🤖 AI Summary
This study investigates how scaling language model size affects adversarial robustness: amid increasingly accessible computational resources, which side—attacker or defender—benefits more from model scaling? We systematically evaluate models spanning three orders of magnitude in parameter count under diverse adversarial threats—including jailbreaking and prompt injection—using adversarial training, cross-threat transfer analysis, and multi-scale robustness evaluation. Our key findings are: (1) model scale alone does not inherently improve robustness; (2) larger models exhibit higher sample efficiency during adversarial training and stronger generalization across threat types; and (3) defensive gains compound with scale—under identical defense compute budgets, larger models demonstrate significantly enhanced resilience against novel attacks.

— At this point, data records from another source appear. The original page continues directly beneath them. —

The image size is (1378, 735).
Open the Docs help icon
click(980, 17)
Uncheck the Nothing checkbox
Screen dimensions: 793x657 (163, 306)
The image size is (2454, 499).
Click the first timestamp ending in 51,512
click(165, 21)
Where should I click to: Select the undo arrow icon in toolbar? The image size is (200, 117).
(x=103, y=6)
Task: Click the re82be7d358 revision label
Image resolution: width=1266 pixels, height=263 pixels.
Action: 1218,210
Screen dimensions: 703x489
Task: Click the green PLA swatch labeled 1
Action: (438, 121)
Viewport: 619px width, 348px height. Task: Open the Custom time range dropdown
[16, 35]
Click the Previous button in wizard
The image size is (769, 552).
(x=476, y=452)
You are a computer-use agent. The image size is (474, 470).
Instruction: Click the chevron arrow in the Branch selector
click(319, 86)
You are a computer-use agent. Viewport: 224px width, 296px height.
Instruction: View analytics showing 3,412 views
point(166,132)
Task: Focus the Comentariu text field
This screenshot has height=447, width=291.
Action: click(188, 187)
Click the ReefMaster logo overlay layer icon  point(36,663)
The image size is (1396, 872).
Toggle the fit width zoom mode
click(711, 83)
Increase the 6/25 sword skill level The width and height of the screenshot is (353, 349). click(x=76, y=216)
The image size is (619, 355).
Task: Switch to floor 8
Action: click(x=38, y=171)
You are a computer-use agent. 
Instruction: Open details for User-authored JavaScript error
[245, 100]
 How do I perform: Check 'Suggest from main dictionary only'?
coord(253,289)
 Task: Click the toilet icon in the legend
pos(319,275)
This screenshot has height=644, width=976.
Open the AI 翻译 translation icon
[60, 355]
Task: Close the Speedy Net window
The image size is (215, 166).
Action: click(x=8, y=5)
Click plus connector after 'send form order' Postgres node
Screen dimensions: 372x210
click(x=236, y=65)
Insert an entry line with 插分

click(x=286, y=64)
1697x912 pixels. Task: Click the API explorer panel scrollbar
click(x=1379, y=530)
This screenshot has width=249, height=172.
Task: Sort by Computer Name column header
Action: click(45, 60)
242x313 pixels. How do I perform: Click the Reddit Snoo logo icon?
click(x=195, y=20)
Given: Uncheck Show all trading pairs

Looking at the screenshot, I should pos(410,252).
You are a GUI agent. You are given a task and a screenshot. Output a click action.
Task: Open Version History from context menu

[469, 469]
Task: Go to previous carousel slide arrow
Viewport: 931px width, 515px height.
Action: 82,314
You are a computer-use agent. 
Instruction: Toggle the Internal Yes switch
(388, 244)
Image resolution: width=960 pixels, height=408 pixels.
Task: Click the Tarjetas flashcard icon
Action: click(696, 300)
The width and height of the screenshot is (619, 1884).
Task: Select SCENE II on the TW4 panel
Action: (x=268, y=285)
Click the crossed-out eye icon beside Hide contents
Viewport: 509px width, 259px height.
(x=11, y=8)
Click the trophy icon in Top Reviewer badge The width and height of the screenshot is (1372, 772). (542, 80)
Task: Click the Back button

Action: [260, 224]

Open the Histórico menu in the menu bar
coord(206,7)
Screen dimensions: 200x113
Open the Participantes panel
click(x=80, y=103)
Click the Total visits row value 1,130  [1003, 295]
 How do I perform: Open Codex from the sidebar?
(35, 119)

Collectively, these results indicate that the defender ultimately attains a scaling advantage.
📝 Abstract
Language models exhibit scaling laws, whereby increasing model and dataset size predictably decrease negative log likelihood, unlocking a dazzling array of capabilities. At the same time, even the most capable systems are currently vulnerable to adversarial inputs such as jailbreaks and prompt injections, despite concerted efforts to make them robust. As compute becomes more accessible to both attackers and defenders, which side will benefit more from scale? We attempt to answer this question with a detailed study of robustness on language models spanning three orders of magnitude in parameter count. From the defender's perspective, we find that in the absence of other interventions, increasing model size alone does not consistently improve robustness. In adversarial training, we find that larger models are more sample-efficient and less compute-efficient than smaller models, and often better generalize their defense to new threat models. From the attacker's perspective, we find that increasing attack compute smoothly and reliably increases attack success rate against both finetuned and adversarially trained models. Finally, we show that across model sizes studied, doubling compute on adversarial training only forces an attacker to less than double attack compute to maintain the same attack success rate. However, adversarial training becomes more and more effective on larger models, suggesting that defenders could eventually have the advantage with increasing model size. These results underscore the value of adopting a scaling lens when discussing robustness of frontier models.